** EXERCISE DETAILS **
Render the records as a Markdown table with the columns "Row" and "Record text". Number each line and leave out blank lines, starting at the first line of the records and ending at the line that contains "click(x=35, y=281)".

····················

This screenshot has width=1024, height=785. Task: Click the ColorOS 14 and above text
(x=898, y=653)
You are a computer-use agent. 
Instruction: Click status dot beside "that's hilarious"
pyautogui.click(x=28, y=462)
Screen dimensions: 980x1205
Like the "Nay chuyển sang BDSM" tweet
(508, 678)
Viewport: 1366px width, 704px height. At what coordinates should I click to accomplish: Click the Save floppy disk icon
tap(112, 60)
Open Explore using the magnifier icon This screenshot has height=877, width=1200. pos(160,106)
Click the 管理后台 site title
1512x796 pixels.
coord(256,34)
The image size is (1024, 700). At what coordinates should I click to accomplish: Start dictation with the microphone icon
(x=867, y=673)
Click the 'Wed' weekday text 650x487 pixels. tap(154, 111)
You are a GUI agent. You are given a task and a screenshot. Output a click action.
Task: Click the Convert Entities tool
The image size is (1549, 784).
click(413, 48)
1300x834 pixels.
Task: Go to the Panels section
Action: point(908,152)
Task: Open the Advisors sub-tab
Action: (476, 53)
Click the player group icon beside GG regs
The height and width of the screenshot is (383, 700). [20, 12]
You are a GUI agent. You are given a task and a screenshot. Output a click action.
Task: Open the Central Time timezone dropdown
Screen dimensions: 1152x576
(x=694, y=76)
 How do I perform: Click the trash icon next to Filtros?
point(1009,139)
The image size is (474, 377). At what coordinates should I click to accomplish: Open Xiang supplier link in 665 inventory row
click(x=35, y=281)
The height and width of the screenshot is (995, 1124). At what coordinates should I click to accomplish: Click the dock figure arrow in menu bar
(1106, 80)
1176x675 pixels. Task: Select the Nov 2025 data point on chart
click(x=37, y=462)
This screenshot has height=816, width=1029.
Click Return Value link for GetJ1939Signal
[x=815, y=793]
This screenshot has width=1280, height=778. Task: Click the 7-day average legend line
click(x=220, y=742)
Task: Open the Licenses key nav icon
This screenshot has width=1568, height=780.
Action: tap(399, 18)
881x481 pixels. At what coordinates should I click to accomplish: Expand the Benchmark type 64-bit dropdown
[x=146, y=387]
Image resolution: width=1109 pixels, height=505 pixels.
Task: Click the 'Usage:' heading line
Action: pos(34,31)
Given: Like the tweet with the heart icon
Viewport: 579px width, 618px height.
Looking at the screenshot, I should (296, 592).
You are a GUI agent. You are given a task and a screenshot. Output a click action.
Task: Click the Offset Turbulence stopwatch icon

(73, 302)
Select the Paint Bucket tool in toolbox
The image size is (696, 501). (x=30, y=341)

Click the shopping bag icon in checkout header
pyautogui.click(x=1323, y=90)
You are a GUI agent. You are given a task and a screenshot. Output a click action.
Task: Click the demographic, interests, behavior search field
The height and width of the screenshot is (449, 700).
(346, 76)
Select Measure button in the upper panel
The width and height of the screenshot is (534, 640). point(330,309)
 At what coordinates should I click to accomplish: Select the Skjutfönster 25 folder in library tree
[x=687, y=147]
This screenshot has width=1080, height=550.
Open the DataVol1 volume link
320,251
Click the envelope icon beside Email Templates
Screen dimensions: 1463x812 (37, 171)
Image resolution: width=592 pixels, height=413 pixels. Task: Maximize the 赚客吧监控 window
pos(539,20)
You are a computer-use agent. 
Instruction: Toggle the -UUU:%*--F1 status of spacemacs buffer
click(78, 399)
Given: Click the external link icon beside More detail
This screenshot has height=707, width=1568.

····················

** ANSWER TO THE TASK **
| Row | Record text |
|---|---|
| 1 | This screenshot has width=1024, height=785. Task: Click the ColorOS 14 and above text |
| 2 | (x=898, y=653) |
| 3 | You are a computer-use agent.  |
| 4 | Instruction: Click status dot beside "that's hilarious" |
| 5 | pyautogui.click(x=28, y=462) |
| 6 | Screen dimensions: 980x1205 |
| 7 | Like the "Nay chuyển sang BDSM" tweet |
| 8 | (508, 678) |
| 9 | Viewport: 1366px width, 704px height. At what coordinates should I click to accomplish: Click the Save floppy disk icon |
| 10 | tap(112, 60) |
| 11 | Open Explore using the magnifier icon This screenshot has height=877, width=1200. pos(160,106) |
| 12 | Click the 管理后台 site title |
| 13 | 1512x796 pixels. |
| 14 | coord(256,34) |
| 15 | The image size is (1024, 700). At what coordinates should I click to accomplish: Start dictation with the microphone icon |
| 16 | (x=867, y=673) |
| 17 | Click the 'Wed' weekday text 650x487 pixels. tap(154, 111) |
| 18 | You are a GUI agent. You are given a task and a screenshot. Output a click action. |
| 19 | Task: Click the Convert Entities tool |
| 20 | The image size is (1549, 784). |
| 21 | click(413, 48) |
| 22 | 1300x834 pixels. |
| 23 | Task: Go to the Panels section |
| 24 | Action: point(908,152) |
| 25 | Task: Open the Advisors sub-tab |
| 26 | Action: (476, 53) |
| 27 | Click the player group icon beside GG regs |
| 28 | The height and width of the screenshot is (383, 700). [20, 12] |
| 29 | You are a GUI agent. You are given a task and a screenshot. Output a click action. |
| 30 | Task: Open the Central Time timezone dropdown |
| 31 | Screen dimensions: 1152x576 |
| 32 | (x=694, y=76) |
| 33 |  How do I perform: Click the trash icon next to Filtros? |
| 34 | point(1009,139) |
| 35 | The image size is (474, 377). At what coordinates should I click to accomplish: Open Xiang supplier link in 665 inventory row |
| 36 | click(x=35, y=281) |